BWW Reviews: BUDDY, Wolverhampton Grand, May 19 2014

BWW Reviews: BUDDY, Wolverhampton Grand, May 19 2014

Buddy - The Buddy Holly Story - has been seen by over 22 million people worldwide and has since been dubbed 'the world's most successful rock'n'roll musical'. Within his short two-year career, he wrote some supremely iconic music and influenced successive artists who wished to follow in Buddy's footsteps.

The production covers the three years leading up to his untimely death in February 1959; focusing on his bumpy rise to fame. Starting out as a country and western singer, Buddy realised that wasn't the genre of music he wanted to perform so he, along with local radio DJ 'Hipockets' Duncan, sought someone who would record the new rock'n'roll sound Buddy was creating. His search eventually led him to New York where he met his future wife, Maria Elena, to whom he proposed after only five hours!

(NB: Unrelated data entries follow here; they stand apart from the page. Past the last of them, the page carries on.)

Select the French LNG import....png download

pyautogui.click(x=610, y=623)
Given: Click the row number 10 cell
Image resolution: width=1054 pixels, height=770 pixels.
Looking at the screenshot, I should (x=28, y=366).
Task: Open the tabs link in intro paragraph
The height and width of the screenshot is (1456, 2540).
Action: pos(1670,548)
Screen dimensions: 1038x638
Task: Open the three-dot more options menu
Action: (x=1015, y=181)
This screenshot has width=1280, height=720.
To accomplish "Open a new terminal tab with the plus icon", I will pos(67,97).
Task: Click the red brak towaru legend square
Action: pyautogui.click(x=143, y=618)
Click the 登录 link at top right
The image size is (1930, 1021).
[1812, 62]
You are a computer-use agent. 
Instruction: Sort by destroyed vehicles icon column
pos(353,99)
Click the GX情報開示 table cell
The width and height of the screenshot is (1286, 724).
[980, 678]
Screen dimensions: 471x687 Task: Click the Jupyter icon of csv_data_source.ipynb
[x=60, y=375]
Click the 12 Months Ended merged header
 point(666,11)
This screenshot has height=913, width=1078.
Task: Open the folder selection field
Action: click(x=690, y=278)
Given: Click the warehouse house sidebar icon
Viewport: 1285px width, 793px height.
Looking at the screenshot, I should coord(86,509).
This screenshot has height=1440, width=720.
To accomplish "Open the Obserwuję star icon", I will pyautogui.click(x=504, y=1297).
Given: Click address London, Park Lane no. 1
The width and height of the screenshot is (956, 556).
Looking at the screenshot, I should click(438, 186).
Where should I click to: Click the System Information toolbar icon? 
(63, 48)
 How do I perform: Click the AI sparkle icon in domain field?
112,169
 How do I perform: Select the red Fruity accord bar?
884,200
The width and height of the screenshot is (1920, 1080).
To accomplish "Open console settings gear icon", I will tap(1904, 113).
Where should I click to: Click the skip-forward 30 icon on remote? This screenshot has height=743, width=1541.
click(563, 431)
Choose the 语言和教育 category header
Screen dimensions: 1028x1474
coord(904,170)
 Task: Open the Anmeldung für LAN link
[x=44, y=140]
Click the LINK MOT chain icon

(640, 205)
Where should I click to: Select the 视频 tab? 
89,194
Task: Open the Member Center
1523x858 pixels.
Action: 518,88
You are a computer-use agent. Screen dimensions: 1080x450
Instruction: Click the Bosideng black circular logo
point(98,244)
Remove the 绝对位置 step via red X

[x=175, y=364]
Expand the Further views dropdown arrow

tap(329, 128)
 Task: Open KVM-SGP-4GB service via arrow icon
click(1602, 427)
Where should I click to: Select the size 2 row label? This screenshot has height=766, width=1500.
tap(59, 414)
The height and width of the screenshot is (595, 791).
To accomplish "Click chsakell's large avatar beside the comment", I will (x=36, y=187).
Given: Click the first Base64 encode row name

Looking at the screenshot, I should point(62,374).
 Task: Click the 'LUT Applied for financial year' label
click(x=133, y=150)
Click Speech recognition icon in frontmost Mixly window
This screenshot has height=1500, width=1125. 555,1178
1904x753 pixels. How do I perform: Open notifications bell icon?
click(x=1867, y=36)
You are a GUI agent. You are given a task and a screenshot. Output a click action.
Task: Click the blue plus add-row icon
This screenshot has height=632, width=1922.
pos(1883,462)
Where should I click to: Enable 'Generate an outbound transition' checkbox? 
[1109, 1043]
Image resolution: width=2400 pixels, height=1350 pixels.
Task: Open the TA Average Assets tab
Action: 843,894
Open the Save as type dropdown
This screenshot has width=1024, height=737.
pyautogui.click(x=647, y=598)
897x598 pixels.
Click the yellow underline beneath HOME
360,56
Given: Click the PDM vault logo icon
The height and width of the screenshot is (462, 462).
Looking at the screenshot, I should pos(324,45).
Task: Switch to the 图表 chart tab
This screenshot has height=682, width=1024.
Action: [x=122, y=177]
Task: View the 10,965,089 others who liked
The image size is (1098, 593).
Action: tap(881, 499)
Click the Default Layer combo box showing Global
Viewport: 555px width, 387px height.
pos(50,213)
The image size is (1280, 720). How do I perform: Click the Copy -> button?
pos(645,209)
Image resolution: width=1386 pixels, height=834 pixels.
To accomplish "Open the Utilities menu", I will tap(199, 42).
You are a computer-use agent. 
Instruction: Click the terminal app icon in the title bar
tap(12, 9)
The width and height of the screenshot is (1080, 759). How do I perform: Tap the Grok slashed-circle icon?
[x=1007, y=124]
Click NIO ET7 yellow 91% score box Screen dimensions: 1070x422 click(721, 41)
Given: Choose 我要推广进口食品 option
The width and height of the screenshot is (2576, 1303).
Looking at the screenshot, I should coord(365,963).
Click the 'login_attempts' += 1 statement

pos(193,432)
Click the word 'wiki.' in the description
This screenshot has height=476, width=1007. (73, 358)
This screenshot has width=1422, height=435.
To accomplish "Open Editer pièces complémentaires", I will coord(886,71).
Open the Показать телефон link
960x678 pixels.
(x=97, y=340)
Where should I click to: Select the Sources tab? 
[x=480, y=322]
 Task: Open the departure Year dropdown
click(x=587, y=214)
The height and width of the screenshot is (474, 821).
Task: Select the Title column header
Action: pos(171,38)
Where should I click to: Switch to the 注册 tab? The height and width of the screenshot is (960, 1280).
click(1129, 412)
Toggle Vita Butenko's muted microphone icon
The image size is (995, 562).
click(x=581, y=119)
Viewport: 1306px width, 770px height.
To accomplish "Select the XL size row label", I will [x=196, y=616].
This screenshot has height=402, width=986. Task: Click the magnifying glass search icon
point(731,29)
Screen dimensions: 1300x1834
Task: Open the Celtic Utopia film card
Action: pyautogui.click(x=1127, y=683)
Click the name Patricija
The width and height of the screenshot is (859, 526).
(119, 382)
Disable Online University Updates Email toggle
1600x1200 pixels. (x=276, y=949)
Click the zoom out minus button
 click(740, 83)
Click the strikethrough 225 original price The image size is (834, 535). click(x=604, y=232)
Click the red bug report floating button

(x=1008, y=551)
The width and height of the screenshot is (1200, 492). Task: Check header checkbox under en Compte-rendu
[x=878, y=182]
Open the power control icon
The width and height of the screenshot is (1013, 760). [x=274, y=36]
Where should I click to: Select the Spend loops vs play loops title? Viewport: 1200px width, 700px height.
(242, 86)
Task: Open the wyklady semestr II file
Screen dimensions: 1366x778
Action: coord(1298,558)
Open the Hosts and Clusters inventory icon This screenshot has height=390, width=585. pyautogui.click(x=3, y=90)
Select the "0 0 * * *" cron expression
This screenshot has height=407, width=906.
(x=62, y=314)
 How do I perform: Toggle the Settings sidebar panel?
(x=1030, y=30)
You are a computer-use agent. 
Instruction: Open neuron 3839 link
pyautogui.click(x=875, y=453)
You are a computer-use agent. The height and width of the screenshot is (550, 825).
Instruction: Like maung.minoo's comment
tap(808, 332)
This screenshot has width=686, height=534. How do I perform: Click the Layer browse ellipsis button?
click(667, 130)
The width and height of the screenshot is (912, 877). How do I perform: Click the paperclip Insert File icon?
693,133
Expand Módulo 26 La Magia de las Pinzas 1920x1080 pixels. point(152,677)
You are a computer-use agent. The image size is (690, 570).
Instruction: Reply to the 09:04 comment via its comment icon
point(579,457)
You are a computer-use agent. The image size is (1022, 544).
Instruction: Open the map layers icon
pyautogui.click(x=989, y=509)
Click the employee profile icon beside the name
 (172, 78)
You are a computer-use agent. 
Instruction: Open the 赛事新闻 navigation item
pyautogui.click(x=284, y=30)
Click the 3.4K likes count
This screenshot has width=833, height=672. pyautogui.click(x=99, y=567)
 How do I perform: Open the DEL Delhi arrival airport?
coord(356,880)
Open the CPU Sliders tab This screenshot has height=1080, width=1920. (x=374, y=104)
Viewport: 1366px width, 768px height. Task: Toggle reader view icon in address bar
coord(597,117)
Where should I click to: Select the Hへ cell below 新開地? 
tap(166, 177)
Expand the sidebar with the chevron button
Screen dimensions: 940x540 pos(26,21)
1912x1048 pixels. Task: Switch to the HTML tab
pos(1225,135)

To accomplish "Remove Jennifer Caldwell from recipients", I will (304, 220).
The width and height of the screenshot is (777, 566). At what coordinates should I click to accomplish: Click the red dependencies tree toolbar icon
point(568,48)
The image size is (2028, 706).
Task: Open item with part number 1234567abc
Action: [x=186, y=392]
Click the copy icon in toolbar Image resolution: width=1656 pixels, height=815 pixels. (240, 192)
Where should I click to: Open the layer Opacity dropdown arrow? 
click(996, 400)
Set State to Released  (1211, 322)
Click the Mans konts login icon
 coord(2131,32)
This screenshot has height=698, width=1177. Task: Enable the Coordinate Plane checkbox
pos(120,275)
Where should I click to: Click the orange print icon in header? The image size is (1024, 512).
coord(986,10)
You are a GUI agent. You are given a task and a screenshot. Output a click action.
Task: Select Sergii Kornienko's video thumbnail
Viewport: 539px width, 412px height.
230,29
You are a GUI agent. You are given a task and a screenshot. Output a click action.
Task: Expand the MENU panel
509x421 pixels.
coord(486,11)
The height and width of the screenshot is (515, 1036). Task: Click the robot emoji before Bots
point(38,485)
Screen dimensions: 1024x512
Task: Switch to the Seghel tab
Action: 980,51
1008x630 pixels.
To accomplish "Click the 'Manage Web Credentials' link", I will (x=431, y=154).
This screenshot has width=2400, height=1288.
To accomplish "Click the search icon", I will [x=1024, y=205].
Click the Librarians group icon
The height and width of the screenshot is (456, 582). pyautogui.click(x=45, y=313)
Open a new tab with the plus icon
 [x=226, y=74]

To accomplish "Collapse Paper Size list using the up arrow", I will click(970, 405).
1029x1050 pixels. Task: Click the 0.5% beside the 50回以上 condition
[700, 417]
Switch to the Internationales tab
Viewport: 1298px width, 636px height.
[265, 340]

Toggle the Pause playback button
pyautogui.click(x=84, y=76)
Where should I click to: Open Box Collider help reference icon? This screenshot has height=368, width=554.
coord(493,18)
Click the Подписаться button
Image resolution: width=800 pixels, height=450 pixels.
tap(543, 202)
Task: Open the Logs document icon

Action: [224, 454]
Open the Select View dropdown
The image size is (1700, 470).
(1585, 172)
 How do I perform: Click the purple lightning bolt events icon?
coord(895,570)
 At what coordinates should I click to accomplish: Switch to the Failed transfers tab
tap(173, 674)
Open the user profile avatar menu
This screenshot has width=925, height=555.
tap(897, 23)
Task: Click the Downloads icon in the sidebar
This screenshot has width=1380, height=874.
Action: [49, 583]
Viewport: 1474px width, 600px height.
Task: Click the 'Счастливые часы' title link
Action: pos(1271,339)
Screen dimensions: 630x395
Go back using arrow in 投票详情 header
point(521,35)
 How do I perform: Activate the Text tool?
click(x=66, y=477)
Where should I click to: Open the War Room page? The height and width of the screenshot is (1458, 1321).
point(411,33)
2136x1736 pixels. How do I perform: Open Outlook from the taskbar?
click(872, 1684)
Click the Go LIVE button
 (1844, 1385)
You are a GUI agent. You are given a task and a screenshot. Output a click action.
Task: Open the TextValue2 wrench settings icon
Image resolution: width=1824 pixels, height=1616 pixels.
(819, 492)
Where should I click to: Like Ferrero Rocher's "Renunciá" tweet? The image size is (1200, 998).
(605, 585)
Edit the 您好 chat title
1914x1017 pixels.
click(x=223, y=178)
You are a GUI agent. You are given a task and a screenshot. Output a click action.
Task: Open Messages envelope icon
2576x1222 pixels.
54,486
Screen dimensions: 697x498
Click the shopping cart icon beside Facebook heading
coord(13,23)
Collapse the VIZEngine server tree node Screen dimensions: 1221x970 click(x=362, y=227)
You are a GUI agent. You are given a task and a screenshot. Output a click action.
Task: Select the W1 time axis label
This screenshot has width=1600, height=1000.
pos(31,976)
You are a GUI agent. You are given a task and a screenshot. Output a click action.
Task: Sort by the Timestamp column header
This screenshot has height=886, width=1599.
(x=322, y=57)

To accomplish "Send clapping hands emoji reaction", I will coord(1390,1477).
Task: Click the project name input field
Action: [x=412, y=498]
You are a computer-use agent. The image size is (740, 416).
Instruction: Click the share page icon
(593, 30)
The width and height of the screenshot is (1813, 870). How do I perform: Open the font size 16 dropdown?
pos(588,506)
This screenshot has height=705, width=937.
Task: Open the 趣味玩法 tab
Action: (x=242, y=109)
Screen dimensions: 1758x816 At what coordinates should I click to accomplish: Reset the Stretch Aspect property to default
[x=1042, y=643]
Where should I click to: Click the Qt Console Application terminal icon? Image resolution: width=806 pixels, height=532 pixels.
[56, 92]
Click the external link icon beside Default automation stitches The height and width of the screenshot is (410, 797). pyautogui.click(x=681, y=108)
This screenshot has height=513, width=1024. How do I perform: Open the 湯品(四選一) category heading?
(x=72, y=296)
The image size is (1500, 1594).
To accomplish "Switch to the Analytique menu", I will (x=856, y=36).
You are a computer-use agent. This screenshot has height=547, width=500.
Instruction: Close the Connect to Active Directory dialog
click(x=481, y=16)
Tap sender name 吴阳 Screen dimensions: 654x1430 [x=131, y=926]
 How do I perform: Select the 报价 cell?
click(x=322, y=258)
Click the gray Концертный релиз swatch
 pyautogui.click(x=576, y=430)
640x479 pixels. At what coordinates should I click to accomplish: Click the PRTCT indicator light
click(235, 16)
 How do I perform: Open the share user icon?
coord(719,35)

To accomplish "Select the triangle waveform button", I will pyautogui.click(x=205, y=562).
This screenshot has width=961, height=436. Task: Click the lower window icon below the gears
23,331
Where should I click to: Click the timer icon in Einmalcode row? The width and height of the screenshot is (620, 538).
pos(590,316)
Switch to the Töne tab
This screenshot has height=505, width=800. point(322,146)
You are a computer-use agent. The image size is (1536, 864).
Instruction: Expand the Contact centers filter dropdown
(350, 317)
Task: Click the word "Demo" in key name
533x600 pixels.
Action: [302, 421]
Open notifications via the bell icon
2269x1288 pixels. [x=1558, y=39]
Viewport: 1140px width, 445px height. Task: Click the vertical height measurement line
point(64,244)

Buddy Holly's story is an interesting and bittersweet one that makes for a very good show. However it would be nothing without a superb lead, in this case the insanely charming and charismatic Glen Joseph. His energy levels reach sky high levels and because of this, it is clear to see why an alternate Buddy does a couple of shows a week! Joseph lives and breathes the role and there is no complacency considering he has been involved with Buddy for several years. Joseph exudes musicality but really comes into his own when performing a stripped-back version of 'True Love Ways' in the second half. He is also a dab hand at managing all of the trailing cables when running around the stage!

The acting company mostly consists of actor musicians and very talented ones at that. There are good performances across the board; other stand-outs are Scott Haining (Joe) and Adam Flynn (Jerry) who make up the Crickets and compliment Joseph's Buddy very well. Jason Blackwater as the Big Bopper also shines during the Winter Dance Party section in Act Two.

In comparison to some shows, the set - designed by Adrian Rees - is quite dated but in all fairness, works for the benefit of the production. Matt Salisbury's direction makes use of the levels within the set well. Another key strength of the direction is that upon Buddy's death, the scene following was not overly sentimental which I liked - it was just a celebration of his music as it should be. Buddy, as a whole, is primarily about the sound and in general, this was achieved to a high level. Towards the end of Act One there were a couple of songs where the vocals vs instrumental levels were a little off but considering the amount of technicality, this was minor.

Buddy runs at the Wolverhampton Grand until 24 May 2014 and continues to tour until August.